Healthcare and Education

By Brandyn Murillo

With his decision to open a school geared to serve low-income students, Mark Zuckerberg, our “Social Network” protagonist and Facebook magnate, has been the topic of this week’s political and educational conversations.

Called “The Primary School”, the non-profit facility will serve low-income students in Palo-Alto, where 18% of the population sit underneath the poverty line (compared to a national average of 14%). “The Primary School” is scheduled to open in August 2016 and will become home to about 700 students from kindergarten to eighth grade.

However, this institution is unique. In addition to being tuition free, the school will provide free healthcare services to the students and their entire families.

“Health and education are closely related,” Zuckerberg wrote in a Facebook post. “When children aren’t healthy, they can’t learn as easily.”

And he has a point.

However, we need to first attribute the problem of lack of healthcare to a bigger dilemma: poverty. By 2012 census numbers, nearly 45 million Americans are currently living in poverty. In itself, poverty impedes the pursuit of education.

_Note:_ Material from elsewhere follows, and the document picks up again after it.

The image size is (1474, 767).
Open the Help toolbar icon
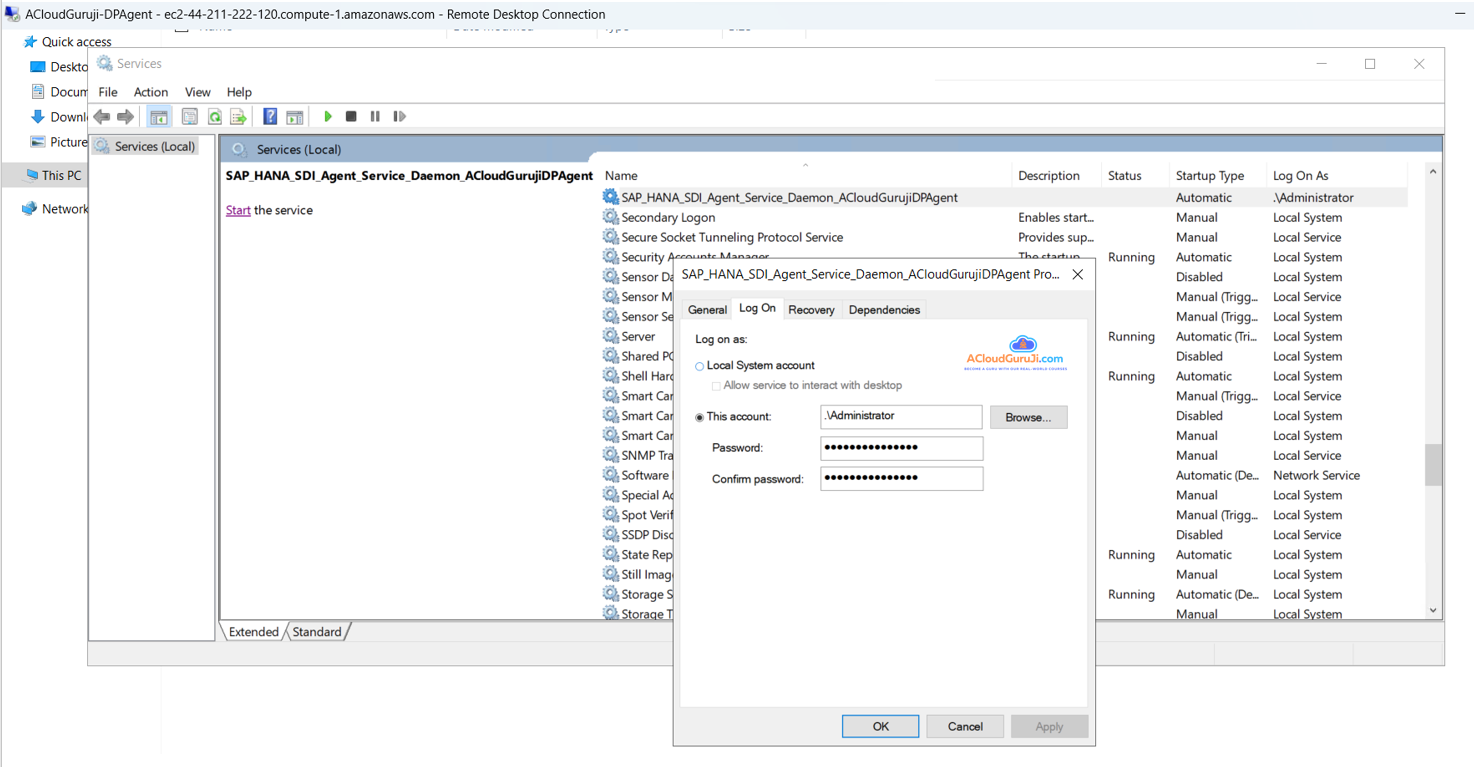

Education isn’t simply the only factor affected by poverty. There was  a study conducted tracking a cohort of students from 2002 to 2012 by the Department of Education. It was found that only 23% of economically-disadvantaged kids in the second highest tier of math scores go on to attain a Bachelor’s degree. Compare this to 63% of high-income students who go on to attain one. Despite being in the lowest tier, 21% of kids from high-income backgrounds will still attain a bachelor’s degree; roughly the same amount as higher-scoring and intelligent, but lower-income students.  

So why choose health care as a medium to “level out the playing field?” Zuckerberg could be making a comment on the distribution of wealth and basic services, but he is backed by real data.

According to the Department of Labor Statistics, the cost of healthcare has risen faster than general inflation from 2005 through 2015 (2009 being the exception). This places a huge burden on families not only budget wise, but emotionally. Per the 2009 Journal of Marriage and Family, children in a household with an income of $15,000 or less are 22 times more likely to be victims of abuse, as opposed to children living in households with an income of $30,000 or more.

This creates an unhealthy environment that prevents intellectual growth. In terms of budgeting, households incapable of purchasing adequate health care are almost certainly unable to fund things like SAT prep or provide in other ways that would improve the general well-being of the child. Even if the potential to be academically bright is innate, it can easily be hindered by factors beyond a child’s control.

Sadly, it’s possible to be disadvantaged as early as your birth-hour. According to 2001 studies by George Kaplan, founder of the Population Studies Center at the University of Michigan, poor babies are more likely to be born underweight or with illness. Poverty transcends generations, becoming a self-perpetuating and crippling cycle. Lacking the means to afford health care at birth not only impacts the quality of life in youth, but could potentially go on to have a negative impact even into old age.

However, healthcare is not the biggest target in Zuckerberg’s sight, as demonstrated by the limited lives he is touching: a small percentage of the 46.5 million living under the 2012 poverty line, according to US Census data. Instead, Zuckerberg  is commenting on the economic state of the country: one that allows illness and poverty to perpetuate through generations, without a clear means to an end.

Zuckerberg’s school is only treating the symptom to a larger dilemma. As a society, we need to ensure everyone has access to a level playing field. This is not a predicament concerning the ambition of the individual, but one that pertains to the very structure of our society at large.